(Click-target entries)
╭──

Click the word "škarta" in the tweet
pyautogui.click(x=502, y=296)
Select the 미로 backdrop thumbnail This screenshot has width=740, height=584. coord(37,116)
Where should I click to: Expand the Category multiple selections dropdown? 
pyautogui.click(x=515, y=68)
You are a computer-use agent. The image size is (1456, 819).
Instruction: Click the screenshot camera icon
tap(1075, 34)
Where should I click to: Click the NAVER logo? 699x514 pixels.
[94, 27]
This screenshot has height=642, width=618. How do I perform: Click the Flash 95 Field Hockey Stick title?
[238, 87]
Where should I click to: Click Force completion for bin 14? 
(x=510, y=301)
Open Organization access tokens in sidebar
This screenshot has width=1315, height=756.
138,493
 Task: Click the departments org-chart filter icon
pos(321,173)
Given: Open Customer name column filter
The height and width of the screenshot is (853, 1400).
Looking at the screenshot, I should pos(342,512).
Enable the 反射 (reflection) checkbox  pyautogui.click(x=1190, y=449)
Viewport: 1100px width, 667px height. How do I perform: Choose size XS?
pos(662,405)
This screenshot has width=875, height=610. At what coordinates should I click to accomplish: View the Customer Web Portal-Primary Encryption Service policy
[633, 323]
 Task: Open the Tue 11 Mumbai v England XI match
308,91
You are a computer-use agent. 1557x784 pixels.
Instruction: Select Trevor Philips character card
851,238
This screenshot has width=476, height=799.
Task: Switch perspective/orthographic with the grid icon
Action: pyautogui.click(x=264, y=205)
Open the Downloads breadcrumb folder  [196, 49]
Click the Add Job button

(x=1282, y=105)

╰──

### Problem description
Can you write out the entries again, starting at the line that has "Task: Open the" and running through the end of the entries, changing "character card" to "character tile" and leaving everything else untouched?

### Answer to the problem
 Task: Open the Tue 11 Mumbai v England XI match
308,91
You are a computer-use agent. 1557x784 pixels.
Instruction: Select Trevor Philips character tile
851,238
This screenshot has width=476, height=799.
Task: Switch perspective/orthographic with the grid icon
Action: pyautogui.click(x=264, y=205)
Open the Downloads breadcrumb folder  [196, 49]
Click the Add Job button

(x=1282, y=105)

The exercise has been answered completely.